One of the major challenges facing the members of the Association of European Printing Museums is to evoke the creative and technical processes as well as the finished product. Traditionally the writing of the history of printing has been split between bibliographers and historians on one side, printers on the other. The former are generally strong in theory and methodology, but do not always have intimate knowledge of the mysteries of production; for their part the practitioners who study and write the history of their own trade may sometimes lack a “scientific” approach. But in tandem bibliographers and printers have, for generations, complemented each other admirably. This great tradition is perpetuated by the members of the AEPM, thanks to the multiplicity of interdisciplinary collaborations and crossovers which naturally occur as the conservation of typographical heritage materials and craft skills constantly feed off each other.
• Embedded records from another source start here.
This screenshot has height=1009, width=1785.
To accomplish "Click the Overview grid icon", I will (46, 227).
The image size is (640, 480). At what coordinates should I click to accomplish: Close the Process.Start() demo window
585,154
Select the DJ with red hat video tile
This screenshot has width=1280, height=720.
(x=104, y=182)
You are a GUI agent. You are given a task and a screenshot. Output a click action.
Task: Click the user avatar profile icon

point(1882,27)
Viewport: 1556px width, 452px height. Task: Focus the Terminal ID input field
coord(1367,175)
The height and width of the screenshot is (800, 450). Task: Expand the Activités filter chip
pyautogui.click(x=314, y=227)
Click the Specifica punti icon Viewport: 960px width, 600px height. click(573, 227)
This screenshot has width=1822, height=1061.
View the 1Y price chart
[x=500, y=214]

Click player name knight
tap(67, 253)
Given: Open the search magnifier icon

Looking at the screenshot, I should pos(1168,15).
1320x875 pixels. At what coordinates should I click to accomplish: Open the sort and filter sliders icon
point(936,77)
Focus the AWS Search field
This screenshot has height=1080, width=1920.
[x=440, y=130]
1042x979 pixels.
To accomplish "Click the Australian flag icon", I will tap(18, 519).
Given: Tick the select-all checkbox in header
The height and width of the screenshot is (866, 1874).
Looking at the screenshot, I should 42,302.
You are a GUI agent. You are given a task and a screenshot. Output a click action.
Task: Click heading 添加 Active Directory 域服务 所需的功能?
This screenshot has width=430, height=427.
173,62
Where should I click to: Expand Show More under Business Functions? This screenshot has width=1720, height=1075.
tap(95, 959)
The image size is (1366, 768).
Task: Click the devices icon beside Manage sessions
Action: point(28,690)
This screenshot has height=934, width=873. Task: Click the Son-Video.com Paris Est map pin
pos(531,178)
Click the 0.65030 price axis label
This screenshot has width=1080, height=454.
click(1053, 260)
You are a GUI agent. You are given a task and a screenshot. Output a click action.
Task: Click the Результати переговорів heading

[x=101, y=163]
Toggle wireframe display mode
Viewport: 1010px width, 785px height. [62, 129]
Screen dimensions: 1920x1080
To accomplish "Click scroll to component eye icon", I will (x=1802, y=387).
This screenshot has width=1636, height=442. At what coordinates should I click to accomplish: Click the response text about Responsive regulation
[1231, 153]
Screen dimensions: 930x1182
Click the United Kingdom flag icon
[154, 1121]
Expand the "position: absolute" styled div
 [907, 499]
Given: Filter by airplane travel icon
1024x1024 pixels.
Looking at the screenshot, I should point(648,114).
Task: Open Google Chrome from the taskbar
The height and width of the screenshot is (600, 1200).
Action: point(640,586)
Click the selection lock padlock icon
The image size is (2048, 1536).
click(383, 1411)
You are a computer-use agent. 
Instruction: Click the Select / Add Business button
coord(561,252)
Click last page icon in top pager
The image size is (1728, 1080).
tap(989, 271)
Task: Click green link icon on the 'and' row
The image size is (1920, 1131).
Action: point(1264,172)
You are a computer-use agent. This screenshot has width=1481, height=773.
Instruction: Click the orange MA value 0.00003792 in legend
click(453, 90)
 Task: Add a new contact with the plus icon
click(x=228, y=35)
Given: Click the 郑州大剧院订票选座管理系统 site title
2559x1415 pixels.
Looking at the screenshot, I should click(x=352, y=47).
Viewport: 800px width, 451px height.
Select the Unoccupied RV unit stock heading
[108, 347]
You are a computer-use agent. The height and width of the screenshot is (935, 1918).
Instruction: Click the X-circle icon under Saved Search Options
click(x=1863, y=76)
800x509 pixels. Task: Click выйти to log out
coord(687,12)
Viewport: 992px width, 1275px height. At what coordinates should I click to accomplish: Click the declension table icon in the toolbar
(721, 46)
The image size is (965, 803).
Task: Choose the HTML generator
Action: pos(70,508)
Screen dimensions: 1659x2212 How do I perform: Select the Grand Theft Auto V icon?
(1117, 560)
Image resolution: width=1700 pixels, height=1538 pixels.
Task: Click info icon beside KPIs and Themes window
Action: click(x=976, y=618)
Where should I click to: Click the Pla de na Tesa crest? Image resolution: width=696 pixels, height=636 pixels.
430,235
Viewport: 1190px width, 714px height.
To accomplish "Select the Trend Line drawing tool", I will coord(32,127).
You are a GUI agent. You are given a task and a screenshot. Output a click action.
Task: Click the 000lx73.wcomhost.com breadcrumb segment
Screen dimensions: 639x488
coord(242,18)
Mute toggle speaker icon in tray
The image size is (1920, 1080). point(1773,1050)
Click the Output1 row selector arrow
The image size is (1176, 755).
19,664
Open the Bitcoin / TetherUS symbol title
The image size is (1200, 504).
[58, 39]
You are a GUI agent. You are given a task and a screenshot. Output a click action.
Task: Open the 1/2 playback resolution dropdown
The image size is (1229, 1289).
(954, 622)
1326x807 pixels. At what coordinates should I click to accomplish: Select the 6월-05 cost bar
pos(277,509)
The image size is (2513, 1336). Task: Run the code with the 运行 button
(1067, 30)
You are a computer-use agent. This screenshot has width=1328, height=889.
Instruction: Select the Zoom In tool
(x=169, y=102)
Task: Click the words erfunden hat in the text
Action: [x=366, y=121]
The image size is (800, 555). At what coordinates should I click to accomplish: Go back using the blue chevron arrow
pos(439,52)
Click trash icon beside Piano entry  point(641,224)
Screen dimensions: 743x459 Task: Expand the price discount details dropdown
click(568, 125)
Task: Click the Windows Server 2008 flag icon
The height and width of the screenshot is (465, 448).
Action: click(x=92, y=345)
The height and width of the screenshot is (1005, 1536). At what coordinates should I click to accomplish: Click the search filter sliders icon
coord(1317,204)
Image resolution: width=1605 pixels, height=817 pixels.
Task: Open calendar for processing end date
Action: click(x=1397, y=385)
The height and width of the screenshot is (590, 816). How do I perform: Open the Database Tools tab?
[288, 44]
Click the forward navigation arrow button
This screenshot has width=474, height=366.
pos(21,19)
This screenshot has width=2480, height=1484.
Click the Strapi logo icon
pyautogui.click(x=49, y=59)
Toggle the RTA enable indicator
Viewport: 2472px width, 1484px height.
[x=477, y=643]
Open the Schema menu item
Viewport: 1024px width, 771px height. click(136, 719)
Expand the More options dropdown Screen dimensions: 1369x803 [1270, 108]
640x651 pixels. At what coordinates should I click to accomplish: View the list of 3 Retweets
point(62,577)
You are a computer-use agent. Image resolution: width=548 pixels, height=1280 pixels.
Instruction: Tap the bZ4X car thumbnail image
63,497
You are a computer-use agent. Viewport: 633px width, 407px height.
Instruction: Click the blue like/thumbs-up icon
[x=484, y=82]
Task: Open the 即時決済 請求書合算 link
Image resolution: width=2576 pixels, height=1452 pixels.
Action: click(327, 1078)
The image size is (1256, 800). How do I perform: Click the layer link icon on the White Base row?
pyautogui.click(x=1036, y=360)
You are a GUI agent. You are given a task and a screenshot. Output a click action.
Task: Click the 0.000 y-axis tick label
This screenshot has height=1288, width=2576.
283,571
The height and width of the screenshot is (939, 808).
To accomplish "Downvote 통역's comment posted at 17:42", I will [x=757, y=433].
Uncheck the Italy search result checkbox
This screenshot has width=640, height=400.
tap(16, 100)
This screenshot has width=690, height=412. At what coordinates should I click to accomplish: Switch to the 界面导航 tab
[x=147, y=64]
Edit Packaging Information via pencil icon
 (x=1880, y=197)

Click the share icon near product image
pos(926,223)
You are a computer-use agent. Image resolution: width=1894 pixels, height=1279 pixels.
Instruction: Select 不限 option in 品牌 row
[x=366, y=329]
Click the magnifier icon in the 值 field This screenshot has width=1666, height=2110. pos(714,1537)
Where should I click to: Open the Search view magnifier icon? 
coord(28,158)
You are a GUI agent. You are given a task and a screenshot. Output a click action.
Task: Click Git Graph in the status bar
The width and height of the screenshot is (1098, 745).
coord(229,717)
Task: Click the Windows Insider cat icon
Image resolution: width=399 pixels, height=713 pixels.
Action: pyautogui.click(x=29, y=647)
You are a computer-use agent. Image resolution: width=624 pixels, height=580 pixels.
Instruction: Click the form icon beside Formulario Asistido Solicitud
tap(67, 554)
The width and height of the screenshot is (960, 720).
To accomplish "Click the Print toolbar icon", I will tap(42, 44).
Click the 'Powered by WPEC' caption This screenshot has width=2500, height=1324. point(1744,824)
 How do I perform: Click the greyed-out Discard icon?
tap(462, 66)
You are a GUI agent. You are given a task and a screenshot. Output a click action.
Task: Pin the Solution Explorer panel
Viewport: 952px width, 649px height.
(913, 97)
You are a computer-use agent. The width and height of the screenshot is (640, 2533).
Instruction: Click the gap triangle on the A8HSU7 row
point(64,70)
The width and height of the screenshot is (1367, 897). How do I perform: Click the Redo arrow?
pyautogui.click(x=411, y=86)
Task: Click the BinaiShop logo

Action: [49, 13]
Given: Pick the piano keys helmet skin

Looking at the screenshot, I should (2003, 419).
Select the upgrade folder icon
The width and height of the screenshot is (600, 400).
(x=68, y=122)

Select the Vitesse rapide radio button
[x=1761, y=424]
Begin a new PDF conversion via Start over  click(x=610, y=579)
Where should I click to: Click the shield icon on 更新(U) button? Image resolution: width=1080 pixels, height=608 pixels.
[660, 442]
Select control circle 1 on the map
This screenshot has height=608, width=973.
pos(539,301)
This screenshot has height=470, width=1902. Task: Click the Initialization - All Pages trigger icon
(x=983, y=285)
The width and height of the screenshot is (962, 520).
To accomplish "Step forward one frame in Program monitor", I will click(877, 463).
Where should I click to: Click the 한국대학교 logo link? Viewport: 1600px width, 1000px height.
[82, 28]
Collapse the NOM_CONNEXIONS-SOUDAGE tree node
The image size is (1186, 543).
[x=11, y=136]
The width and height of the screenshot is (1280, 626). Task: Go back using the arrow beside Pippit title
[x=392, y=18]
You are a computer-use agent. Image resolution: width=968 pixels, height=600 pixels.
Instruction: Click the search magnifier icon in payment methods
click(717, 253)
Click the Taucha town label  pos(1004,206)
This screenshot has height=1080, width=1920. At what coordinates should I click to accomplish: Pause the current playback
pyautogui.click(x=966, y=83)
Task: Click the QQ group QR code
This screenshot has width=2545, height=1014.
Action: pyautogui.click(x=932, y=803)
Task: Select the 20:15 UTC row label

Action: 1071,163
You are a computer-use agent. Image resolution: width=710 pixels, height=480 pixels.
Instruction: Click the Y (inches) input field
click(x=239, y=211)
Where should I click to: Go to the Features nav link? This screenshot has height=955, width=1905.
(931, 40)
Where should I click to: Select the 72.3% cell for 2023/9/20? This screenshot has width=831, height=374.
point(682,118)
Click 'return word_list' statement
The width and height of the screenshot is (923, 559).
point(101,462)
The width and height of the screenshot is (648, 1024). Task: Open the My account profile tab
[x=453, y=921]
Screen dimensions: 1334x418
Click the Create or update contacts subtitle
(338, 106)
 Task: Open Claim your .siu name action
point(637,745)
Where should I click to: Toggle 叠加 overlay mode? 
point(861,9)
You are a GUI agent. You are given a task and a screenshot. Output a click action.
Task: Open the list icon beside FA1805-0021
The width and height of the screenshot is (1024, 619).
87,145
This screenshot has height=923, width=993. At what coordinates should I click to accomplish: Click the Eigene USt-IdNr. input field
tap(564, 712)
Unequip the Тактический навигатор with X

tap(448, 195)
Major heritage institutions, libraries and museums, are often closely tied into their historical, intellectual, economic or religious origins, and to their specific national history of graphic communication. Most countries having now published their national history of printing, books and publishing, the time is now ripe to pursue international comparisons. One of the objectives of the AEPM is therefore to build on the diversity of its members and their collections, in order to respond to new questions. What local factors have contributed to the exchanges which have spread to the four corners of Europe? What factors have retarded or accelerated that diffusion, be they political, economic, technical or religious? Such bridge-building can only take place through collaboration at a European level – or why not an even wider one.